┌──

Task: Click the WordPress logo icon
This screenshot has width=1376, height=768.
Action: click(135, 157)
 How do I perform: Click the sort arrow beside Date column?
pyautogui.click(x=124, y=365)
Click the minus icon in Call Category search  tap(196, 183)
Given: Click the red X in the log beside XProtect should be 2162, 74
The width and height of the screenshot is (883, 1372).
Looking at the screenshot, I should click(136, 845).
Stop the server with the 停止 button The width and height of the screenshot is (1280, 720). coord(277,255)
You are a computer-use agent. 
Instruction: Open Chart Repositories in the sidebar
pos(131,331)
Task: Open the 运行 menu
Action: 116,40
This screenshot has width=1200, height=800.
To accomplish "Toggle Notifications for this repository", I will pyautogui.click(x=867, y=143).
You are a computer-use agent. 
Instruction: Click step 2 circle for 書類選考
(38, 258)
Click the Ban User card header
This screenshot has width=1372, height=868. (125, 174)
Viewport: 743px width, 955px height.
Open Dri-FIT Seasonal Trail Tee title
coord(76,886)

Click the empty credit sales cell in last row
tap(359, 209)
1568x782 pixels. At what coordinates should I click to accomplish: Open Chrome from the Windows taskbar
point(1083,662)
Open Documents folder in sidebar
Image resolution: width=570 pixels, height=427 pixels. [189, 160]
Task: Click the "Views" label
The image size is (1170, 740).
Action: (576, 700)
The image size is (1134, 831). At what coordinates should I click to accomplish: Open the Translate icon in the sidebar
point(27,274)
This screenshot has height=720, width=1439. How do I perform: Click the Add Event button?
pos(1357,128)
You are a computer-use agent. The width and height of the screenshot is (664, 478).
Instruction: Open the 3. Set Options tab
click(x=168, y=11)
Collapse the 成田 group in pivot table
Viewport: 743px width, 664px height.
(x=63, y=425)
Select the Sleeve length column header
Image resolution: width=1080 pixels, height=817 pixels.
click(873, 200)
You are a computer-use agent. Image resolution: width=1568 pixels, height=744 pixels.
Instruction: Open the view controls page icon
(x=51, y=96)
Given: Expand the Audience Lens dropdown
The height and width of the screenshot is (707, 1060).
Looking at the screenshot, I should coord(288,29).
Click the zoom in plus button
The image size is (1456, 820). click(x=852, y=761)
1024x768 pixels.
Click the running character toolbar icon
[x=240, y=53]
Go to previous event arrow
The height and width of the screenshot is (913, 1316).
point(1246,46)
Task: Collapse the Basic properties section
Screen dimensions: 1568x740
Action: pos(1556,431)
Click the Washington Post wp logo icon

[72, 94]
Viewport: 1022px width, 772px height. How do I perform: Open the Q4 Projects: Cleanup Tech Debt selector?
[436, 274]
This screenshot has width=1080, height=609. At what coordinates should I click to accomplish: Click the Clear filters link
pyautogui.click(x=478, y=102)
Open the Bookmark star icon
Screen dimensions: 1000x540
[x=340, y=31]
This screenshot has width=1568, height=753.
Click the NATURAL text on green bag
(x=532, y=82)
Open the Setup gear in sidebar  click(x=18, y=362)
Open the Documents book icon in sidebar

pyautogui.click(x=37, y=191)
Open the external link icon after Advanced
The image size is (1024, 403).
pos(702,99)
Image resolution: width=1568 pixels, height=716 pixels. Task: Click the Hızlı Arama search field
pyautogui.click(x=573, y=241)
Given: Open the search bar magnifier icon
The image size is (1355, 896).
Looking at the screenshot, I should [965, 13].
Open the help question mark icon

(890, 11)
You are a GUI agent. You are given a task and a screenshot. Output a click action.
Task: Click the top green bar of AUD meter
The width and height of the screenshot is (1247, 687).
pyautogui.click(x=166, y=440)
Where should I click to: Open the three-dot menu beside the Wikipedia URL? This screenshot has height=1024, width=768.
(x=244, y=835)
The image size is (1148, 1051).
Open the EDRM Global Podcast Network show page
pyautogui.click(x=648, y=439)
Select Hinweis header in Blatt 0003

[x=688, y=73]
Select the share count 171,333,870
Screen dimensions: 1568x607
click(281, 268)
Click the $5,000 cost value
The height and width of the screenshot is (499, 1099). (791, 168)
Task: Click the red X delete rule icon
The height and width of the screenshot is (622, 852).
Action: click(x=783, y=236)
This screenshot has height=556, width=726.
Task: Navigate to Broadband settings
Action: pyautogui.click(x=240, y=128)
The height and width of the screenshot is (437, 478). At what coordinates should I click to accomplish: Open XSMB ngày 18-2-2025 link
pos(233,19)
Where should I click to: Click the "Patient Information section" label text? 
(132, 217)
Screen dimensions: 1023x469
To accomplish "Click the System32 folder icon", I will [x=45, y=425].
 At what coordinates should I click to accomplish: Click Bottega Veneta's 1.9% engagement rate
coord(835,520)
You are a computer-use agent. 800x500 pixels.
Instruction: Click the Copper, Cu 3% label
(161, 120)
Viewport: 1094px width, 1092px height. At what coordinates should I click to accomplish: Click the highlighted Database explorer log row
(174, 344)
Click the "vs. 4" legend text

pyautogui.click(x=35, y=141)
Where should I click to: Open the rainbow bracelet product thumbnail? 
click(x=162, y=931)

└──

**WHAT YOU ARE ASKED TO DO:**
A reply should hold exactly the lines from the one containing "Where should I click to: Click" through the end of the data above, nothing more.

**ANSWER AREA:**
Where should I click to: Click the "Patient Information section" label text? 
(132, 217)
Screen dimensions: 1023x469
To accomplish "Click the System32 folder icon", I will [x=45, y=425].
 At what coordinates should I click to accomplish: Click Bottega Veneta's 1.9% engagement rate
coord(835,520)
You are a computer-use agent. 800x500 pixels.
Instruction: Click the Copper, Cu 3% label
(161, 120)
Viewport: 1094px width, 1092px height. At what coordinates should I click to accomplish: Click the highlighted Database explorer log row
(174, 344)
Click the "vs. 4" legend text

pyautogui.click(x=35, y=141)
Where should I click to: Open the rainbow bracelet product thumbnail? 
click(x=162, y=931)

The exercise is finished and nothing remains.